**Goal of the exercise**
Give the number of lines in the data that contain "with", and nothing more.
:::::
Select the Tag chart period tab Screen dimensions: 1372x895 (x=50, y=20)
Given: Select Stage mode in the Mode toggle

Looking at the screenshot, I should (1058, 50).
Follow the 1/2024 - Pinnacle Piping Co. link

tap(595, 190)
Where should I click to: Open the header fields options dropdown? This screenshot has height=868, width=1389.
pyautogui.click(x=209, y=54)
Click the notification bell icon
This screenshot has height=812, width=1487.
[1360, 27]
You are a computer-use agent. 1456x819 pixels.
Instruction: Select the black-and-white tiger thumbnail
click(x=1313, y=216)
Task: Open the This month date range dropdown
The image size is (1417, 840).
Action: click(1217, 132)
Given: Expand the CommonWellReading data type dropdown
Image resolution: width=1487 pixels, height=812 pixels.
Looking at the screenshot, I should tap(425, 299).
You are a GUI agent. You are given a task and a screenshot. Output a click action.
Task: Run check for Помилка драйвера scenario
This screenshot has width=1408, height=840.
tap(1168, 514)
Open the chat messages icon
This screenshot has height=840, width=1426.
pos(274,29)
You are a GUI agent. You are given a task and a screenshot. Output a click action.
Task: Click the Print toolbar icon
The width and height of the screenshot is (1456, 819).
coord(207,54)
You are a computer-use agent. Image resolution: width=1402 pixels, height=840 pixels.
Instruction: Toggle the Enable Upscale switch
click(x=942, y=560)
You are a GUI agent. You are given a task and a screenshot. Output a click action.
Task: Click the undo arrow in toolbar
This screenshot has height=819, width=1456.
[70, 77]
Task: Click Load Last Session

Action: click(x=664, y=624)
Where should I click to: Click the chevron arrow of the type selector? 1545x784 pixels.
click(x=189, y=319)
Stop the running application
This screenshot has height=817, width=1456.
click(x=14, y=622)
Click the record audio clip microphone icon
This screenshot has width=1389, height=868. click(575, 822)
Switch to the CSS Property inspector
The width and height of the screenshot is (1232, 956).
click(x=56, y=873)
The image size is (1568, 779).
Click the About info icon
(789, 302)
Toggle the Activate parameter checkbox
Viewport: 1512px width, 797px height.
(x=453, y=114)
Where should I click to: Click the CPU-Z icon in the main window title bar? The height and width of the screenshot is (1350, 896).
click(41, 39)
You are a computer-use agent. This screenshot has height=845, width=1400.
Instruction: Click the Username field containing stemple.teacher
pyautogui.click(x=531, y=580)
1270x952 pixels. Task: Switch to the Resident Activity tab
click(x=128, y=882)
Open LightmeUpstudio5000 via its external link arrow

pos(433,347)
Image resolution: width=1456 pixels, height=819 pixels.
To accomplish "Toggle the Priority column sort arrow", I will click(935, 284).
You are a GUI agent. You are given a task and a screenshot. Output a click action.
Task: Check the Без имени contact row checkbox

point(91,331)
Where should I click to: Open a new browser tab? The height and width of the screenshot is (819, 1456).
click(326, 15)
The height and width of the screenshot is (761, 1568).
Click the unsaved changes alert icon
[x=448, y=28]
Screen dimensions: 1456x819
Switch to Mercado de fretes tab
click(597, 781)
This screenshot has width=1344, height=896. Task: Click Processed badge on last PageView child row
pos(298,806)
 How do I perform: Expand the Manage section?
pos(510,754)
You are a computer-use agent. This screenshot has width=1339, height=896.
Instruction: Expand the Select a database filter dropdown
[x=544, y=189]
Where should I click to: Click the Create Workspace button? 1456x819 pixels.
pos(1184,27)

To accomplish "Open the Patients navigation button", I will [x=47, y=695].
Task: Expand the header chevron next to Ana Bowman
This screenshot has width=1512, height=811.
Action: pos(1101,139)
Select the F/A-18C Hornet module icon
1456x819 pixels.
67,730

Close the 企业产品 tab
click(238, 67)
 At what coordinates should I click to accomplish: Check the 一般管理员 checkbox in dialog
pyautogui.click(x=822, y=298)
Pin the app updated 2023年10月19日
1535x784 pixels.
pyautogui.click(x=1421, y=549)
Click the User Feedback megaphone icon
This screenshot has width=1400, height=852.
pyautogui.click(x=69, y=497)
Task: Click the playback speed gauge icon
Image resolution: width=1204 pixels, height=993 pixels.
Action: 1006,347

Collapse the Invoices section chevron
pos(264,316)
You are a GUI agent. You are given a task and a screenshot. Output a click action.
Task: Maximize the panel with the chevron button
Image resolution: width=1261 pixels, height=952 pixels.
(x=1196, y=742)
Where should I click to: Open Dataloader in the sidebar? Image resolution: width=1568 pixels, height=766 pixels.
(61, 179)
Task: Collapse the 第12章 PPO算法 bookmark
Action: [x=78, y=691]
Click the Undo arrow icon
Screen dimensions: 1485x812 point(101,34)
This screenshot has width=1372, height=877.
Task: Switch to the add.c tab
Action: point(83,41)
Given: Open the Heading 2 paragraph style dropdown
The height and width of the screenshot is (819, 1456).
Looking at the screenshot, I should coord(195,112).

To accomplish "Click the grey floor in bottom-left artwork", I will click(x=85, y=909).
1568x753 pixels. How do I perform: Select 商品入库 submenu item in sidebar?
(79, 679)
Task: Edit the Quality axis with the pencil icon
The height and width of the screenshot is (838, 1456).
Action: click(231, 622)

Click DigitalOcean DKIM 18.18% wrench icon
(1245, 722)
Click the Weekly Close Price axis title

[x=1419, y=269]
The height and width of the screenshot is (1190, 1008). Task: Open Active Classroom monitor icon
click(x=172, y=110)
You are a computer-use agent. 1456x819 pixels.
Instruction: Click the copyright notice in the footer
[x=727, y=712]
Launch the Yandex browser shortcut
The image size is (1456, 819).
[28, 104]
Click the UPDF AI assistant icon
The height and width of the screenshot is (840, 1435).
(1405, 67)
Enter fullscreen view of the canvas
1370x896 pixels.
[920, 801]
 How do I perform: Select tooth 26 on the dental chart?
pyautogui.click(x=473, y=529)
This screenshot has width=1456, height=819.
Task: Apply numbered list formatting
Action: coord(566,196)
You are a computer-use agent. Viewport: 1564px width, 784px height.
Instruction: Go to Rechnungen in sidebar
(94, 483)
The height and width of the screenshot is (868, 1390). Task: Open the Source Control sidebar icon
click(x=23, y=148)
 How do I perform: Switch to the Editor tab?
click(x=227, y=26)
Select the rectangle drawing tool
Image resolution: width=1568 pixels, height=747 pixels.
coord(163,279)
:::::
**Solution for this problem**
2